Wikipedia + LLM = crowdsourced ontology, minus the crowd
A CLI tool that turns any Wikipedia page into a structured knowledge graph by recursively asking an LLM "what else is like this?"

What it does
llmgraph takes a Wikipedia URL and an entity type (movie, software-engineering, food, etc.), then prompts an LLM to find related entities with similarity scores and reasons. It repeats this recursively to build a multi-level graph, deduplicating nodes along the way. Output is GraphML, GEXF, or an interactive HTML visualization via pyvis.
The interesting bit
The prompts are the product. Each entity type gets a handcrafted persona—“You are a highly knowledgeable ontologist” for concepts, “You are knowledgeable about documentaries” for films—which shapes how the LLM reasons about similarity. The project also surfaces total token counts, making the ~1¢ cost of a default run explicit rather than hidden.
Key highlights
- 15 built-in entity types with tailored prompts in a single YAML file
- Caches LLM and Wikipedia calls so you can iteratively deepen graphs without re-spending tokens
- Swappable models via LiteLLM, including local Ollama instances (though prompts were tuned for OpenAI)

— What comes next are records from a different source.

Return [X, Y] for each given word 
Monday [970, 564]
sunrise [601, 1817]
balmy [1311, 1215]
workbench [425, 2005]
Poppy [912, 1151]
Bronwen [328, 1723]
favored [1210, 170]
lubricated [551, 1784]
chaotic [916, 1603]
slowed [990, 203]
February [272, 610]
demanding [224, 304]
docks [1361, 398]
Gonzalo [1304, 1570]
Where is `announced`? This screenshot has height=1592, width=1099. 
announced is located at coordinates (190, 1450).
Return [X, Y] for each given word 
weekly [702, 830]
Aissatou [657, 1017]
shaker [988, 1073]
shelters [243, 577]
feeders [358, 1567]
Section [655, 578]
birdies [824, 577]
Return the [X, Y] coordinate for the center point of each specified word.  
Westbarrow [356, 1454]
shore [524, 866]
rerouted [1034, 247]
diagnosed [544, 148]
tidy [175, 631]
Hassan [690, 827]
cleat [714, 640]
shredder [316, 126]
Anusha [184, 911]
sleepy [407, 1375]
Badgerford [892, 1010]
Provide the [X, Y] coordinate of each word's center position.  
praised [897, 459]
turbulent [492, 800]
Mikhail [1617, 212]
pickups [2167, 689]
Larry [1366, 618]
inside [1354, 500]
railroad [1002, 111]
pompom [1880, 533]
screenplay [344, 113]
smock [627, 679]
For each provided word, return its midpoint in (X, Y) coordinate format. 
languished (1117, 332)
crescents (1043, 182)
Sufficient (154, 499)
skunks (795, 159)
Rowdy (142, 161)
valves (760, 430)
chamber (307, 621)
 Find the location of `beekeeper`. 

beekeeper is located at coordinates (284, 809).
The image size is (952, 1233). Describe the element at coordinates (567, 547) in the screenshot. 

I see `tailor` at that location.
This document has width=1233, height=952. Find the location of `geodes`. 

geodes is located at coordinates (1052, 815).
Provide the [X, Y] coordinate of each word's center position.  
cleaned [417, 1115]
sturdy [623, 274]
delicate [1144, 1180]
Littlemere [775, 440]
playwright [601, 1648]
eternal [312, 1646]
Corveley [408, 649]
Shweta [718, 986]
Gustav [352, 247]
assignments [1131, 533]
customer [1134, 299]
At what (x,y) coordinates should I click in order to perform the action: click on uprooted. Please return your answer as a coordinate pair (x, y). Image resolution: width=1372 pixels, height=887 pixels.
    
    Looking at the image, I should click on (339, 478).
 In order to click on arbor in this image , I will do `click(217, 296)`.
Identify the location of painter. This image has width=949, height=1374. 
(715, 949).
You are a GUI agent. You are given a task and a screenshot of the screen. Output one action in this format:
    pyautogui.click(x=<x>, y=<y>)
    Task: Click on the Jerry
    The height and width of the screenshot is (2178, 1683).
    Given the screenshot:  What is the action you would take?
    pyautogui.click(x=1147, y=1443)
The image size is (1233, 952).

- Outputs token usage for cost transparency; default gpt-5-mini run is under 2 cents
- Includes a ready-to-run Colab notebook
Caveats
- Prompts are optimized for OpenAI; the README notes Llama2 results are “ok, but not as good”
- Requires Wikipedia as the root source; removing this dependency is listed as future work
- Temperature is locked to 1.0 for gpt-5 models, which may limit reproducibility tuning
Verdict
Worth a spin if you need quick, explorable concept maps for research or prototyping. Skip it if you need rigorous, ground-truth-validated ontologies—the LLM’s “world knowledge” is only as reliable as the model’s training data and the prompt’s framing.